Managing user access
Snap Creator provides security features such as role-based access control (RBAC), which enables you to manage user access within Snap Creator.
RBAC involves users, roles, permissions, operations, and profiles. The users, roles, and permissions can be defined by Snap Creator users.
Users
-
Users are uniquely identified by a user name and password.
-
A user can be assigned and unassigned to one or more roles and profiles.
-
The SNAPCREATOR_USER in the snapcreator.properties file is added as a user when the Snap Creator Server is started.
-
The SNAPCREATOR_USER in the snapcreator.properties file is assigned the Default Administrator role when the user is created during startup.
Roles
Roles have one or more permissions. The assigned permissions determine the actions a user can perform and also which GUI elements the user can access. There are three built-in roles:
-
ADMINISTRATOR
Has full access to all the APIs. This is the only role which can create, edit, and delete users.
-
OPERATOR
This role is configured to be a super user and has access to all the APIs except RBAC.
-
VIEWER
Has very limited access. This role has access to read-only Snap Creator API calls.

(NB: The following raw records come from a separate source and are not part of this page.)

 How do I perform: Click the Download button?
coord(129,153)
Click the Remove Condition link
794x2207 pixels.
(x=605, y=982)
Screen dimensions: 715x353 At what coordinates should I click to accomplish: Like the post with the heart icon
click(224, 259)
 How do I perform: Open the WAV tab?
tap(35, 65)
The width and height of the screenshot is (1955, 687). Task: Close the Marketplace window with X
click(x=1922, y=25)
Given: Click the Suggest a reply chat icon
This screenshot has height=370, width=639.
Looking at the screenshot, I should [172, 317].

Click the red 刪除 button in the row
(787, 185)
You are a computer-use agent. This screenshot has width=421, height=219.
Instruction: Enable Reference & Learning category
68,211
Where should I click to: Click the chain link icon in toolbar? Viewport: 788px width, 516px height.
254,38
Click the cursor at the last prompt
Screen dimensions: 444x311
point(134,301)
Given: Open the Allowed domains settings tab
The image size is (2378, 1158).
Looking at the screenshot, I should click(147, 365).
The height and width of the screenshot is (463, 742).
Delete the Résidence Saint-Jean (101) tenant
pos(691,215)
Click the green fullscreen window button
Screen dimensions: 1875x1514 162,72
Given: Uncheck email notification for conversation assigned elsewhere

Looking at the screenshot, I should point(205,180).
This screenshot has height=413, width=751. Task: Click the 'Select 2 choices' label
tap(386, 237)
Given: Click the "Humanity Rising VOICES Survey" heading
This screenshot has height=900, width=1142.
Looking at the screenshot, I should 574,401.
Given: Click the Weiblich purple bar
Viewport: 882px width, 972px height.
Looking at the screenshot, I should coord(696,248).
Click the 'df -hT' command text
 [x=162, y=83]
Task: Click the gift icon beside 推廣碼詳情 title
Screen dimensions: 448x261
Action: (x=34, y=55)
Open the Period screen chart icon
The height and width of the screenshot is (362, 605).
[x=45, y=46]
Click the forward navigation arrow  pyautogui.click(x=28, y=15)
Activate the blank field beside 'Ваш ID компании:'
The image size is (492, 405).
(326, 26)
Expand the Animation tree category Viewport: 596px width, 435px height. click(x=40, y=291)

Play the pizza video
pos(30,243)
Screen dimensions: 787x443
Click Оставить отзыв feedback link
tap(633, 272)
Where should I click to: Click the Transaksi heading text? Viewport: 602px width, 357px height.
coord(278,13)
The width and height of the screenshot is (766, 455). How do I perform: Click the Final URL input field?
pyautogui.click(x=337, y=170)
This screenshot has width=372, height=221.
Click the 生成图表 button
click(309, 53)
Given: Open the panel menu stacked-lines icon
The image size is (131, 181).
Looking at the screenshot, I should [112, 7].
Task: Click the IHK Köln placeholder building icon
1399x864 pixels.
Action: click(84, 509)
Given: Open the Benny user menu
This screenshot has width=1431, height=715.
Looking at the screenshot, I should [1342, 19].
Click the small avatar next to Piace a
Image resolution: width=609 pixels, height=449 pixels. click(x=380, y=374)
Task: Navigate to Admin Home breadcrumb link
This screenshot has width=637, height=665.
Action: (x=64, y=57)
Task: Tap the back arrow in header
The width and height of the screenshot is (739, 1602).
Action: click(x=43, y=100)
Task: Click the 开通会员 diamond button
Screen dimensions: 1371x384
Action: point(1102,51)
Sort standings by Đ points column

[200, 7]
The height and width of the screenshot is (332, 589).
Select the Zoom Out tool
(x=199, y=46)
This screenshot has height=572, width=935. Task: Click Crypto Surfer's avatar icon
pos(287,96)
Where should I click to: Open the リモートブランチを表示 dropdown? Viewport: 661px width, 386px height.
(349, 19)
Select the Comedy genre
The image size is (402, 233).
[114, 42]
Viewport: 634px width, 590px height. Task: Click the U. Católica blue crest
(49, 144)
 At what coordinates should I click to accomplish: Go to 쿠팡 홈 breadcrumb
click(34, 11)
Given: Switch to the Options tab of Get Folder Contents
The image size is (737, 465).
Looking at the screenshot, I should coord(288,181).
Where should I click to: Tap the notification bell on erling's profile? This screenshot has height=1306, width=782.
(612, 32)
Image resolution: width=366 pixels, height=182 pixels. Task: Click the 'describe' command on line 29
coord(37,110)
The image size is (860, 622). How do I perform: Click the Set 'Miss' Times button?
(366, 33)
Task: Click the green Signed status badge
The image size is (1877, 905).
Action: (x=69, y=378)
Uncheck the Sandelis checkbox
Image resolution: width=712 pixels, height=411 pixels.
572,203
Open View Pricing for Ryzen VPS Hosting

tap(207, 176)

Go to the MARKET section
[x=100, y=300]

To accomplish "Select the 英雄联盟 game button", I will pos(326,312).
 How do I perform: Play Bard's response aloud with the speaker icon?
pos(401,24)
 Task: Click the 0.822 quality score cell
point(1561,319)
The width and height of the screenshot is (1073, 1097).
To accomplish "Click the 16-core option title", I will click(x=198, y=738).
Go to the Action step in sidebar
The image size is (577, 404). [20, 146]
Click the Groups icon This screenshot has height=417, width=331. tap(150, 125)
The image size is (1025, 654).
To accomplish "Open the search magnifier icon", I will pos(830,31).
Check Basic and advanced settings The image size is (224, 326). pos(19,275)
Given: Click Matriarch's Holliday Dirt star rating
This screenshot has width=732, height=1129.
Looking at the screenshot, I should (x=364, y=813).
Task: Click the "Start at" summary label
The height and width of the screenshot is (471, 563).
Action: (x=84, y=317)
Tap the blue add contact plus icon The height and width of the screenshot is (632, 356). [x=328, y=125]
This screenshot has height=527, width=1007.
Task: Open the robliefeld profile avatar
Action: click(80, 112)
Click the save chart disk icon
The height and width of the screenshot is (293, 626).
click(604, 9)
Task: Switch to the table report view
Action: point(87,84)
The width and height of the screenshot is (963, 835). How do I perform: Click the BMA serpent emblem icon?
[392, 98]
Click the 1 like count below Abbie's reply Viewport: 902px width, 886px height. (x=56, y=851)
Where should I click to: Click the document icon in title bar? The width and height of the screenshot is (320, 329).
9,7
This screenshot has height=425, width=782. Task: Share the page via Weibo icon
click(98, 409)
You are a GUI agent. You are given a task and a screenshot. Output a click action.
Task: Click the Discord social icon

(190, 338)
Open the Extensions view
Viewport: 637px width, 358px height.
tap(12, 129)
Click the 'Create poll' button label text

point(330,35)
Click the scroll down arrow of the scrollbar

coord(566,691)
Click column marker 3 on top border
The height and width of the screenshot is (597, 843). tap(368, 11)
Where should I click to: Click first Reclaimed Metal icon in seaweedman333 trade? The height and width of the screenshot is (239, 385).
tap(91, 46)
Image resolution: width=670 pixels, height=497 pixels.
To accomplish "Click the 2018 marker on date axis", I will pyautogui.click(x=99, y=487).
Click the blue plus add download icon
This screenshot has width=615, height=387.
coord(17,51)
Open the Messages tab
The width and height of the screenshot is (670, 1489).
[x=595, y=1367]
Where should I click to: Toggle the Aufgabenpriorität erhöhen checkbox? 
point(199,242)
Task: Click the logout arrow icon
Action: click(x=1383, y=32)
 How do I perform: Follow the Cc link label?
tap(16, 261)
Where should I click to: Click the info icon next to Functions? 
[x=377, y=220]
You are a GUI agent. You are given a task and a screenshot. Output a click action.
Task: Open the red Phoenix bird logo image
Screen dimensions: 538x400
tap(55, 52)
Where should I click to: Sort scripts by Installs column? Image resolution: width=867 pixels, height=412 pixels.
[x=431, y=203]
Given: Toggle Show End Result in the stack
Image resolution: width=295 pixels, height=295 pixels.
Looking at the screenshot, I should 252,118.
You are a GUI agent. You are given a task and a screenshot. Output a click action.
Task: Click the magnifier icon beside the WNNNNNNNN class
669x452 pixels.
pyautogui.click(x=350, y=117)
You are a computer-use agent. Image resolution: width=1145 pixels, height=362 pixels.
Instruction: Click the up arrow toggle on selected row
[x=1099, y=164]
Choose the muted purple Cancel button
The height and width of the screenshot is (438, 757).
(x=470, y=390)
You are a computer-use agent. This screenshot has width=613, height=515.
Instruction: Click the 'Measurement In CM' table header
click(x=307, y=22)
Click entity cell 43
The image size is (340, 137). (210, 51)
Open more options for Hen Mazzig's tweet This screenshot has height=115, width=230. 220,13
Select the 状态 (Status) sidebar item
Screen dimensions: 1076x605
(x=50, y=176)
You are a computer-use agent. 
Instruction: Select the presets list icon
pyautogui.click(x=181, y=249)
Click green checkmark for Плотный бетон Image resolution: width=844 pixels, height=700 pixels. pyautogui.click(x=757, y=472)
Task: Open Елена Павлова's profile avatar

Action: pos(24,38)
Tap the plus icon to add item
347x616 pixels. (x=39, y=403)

These built-in roles cannot be added, removed, or modified.
Permissions
Permissions are a set of operations the user is authorized to perform. The following are built-in permissions:
-
BACKUP
Required to perform a backup or clone operation.
-
CONFIGURATION
Required to create, read, update, and delete configuration files.
-
CUSTOM
Required to start a custom plug-in operation.
-
EXTENDED_REPOSITORY
Required to perform catalog (also known as extended repository) operations.
-
GLOBAL
Required to create, edit, and delete global configuration files.
-
POLICY_ADMIN
Required to call policy operations (for example, addPolicy, updatePolicy, removePolicy).
-
POLICY_VIEWER
Required for read-only policy operations.
-
RBAC_ADMIN
Required to manage users (for example, create, update, delete users, and roles; also to assign and unassign roles, permissions).
-
RBAC_VIEW
Required to view user accounts, assigned roles, and assigned permissions.
-
RESTORE
Required to perform restore operations.
-
SCHEDULER
Required to perform scheduler operations.
-
VIEWER
Provides authorization for read-only operations.
Operations
Operations are the base values that Snap Creator checks for authorization. Some examples of operations are getTask, fileCloneCreate, createTask, dirCreate, and so on.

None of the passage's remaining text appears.